Y	Hacker News new \| ask \| show \| jobs

by moffkalast 45 days ago

It's a benchmark and eval issue. Guessing gets them the right result sometimes and the models rank better in error rate than they'd otherwise. We need the kind of benchmarks that penalize being wrong WAY more than saying "I don't know".

Of course there's a secondary problem that the model may then overuse the unintelligible option, but that's something that's a matter of training them properly against that eval.

You could also try thresholding the output based on perplexity to remove the parts that the model is less sure about, but that's not going to be super accurate I think.

2 comments

flumes_whims_ 44 days ago

Benchmarking for giving I don't know rather than wrong answer seems to be the right way to steer industry towards making models that are good at this. AA-Omniscience is one such benchmark.

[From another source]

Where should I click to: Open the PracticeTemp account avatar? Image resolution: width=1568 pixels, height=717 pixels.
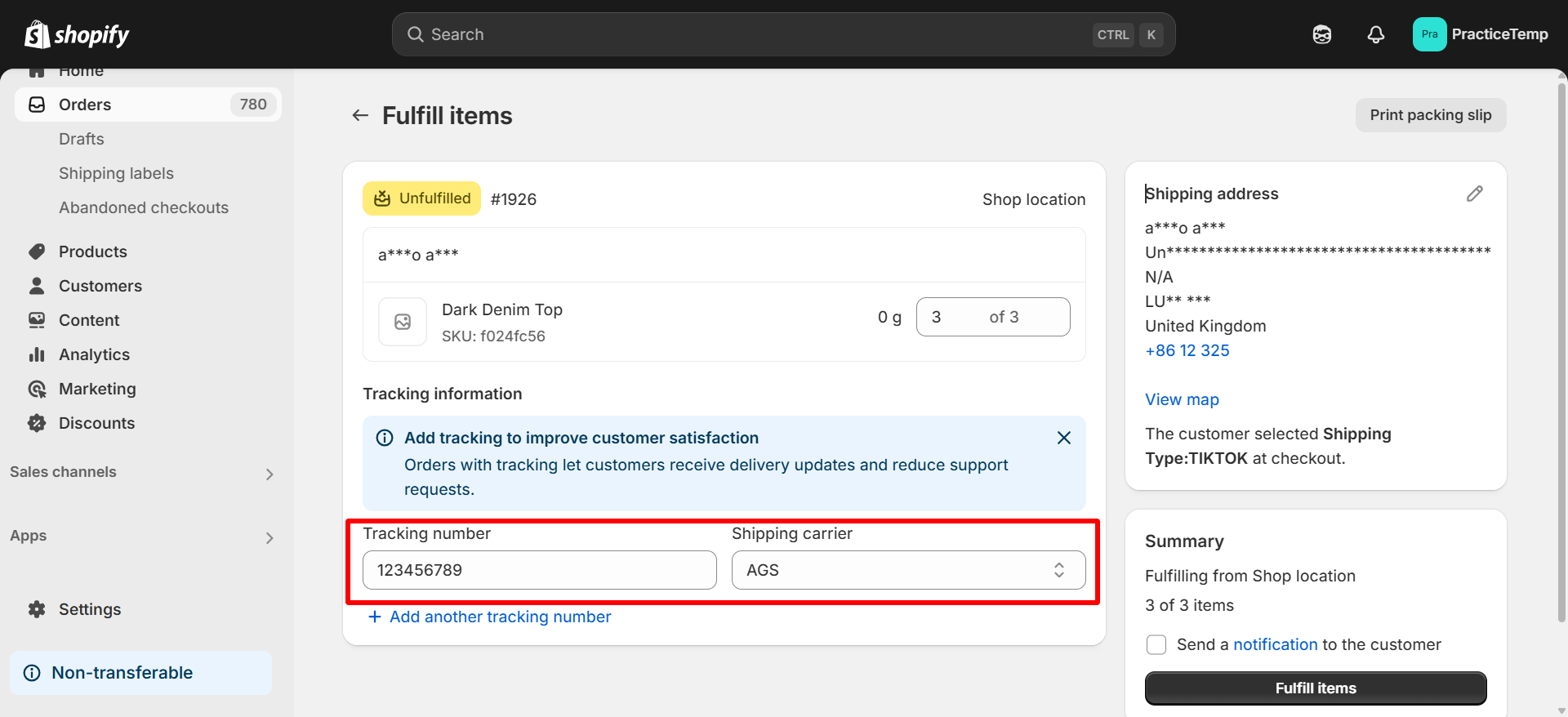coord(1429,34)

AA-Omniscience is a knowledge and hallucination benchmark that rewards accuracy, punishes bad guesses and provides a comprehensive view of which models produce factually reliable outputs across different domains. The benchmark contains 6,000 questions across 6 major domains, derived from authoritative academic and industry sources and generated automatically using an LLM-based question generation agent to ensure unambiguity, scalability and factual precision

https://artificialanalysis.ai/evaluations/omniscience

user_7832 45 days ago

Yeah I broadly agree with you. I've tried by explicitly adding a prompt to "ask questions and clarify", and even fairly decent models like Gemini pro (2.5 or 3) tend to make question for the sake of it.

Which reminds me that that's another big issue with LLMs - they'll blindly do whatever you ask them to, without pushback. (Again, I miss 3.5/3.6 era Sonnet which actually had half a spine. Fuck anthropic for blindly chasing coding benchmarks at the cost of everything else.)

I've engaged in several "CMVs" (or "tell me why X is bad") with LLMs, and very often it's clear it's just saying stuff to say it, giving very terrible points on unjustifiable positions that collapse the moment I counter argue even slightly rationally.